Dataset excerpts
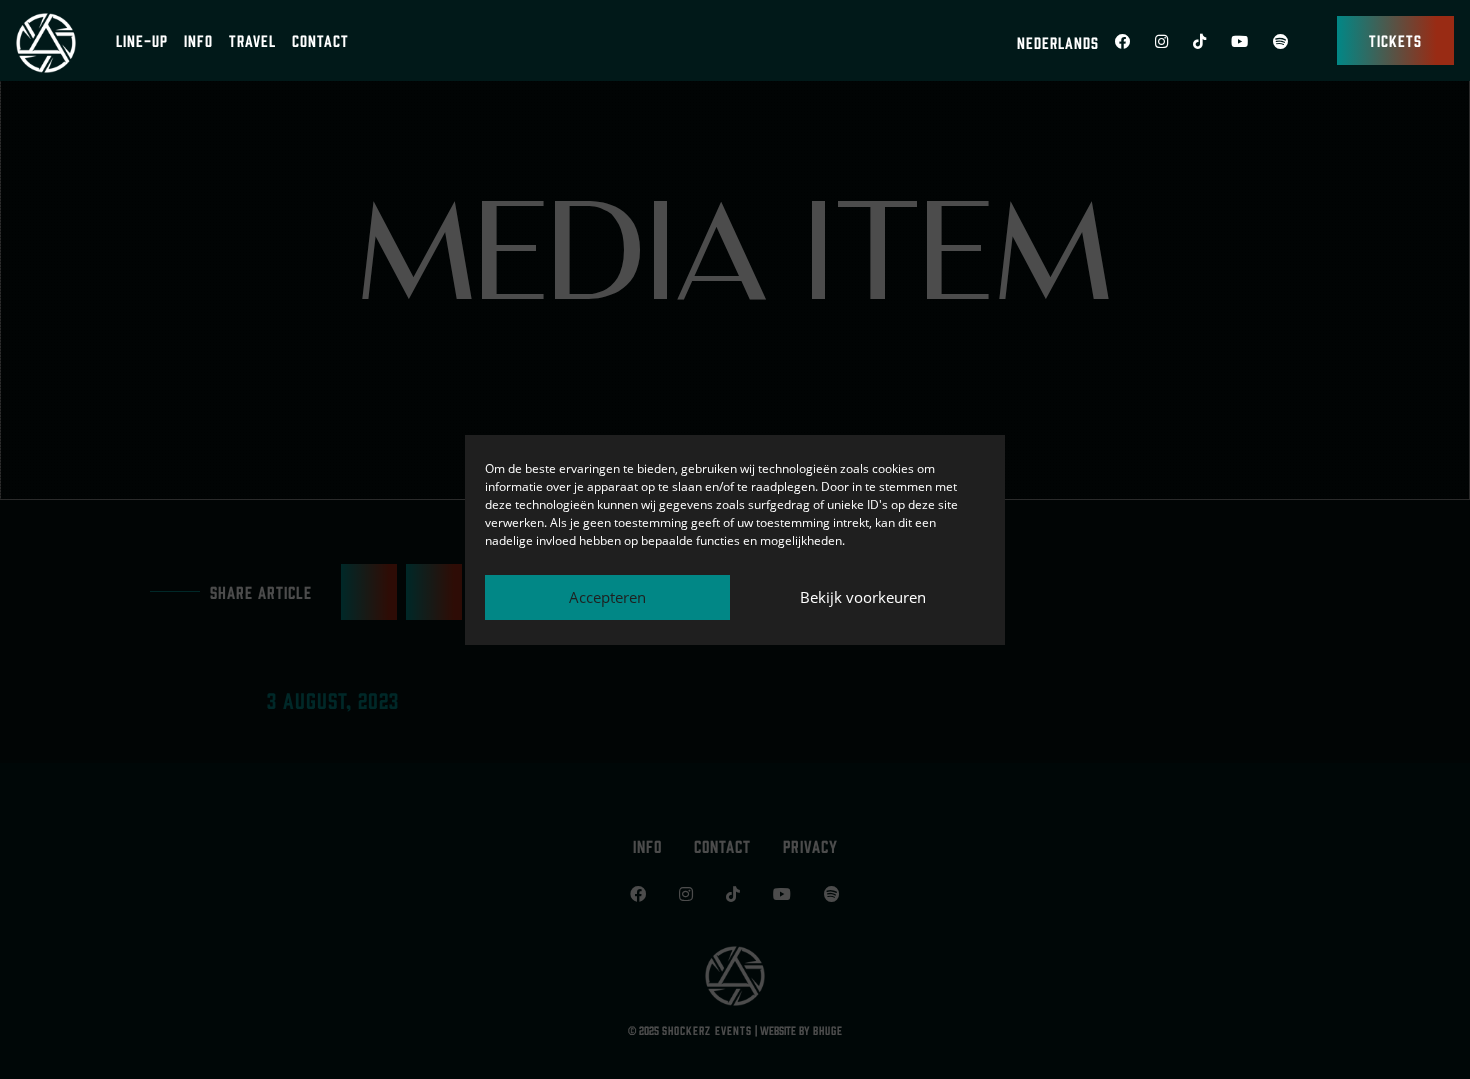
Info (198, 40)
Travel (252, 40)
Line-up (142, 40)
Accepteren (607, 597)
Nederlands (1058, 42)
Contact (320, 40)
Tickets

◆ Exercise
Every line above is to be duplicated exactly; no picture should be carried over.

◆ Result of the exercise
Info (198, 40)
Travel (252, 40)
Line-up (142, 40)
Accepteren (607, 597)
Nederlands (1058, 42)
Contact (320, 40)
Tickets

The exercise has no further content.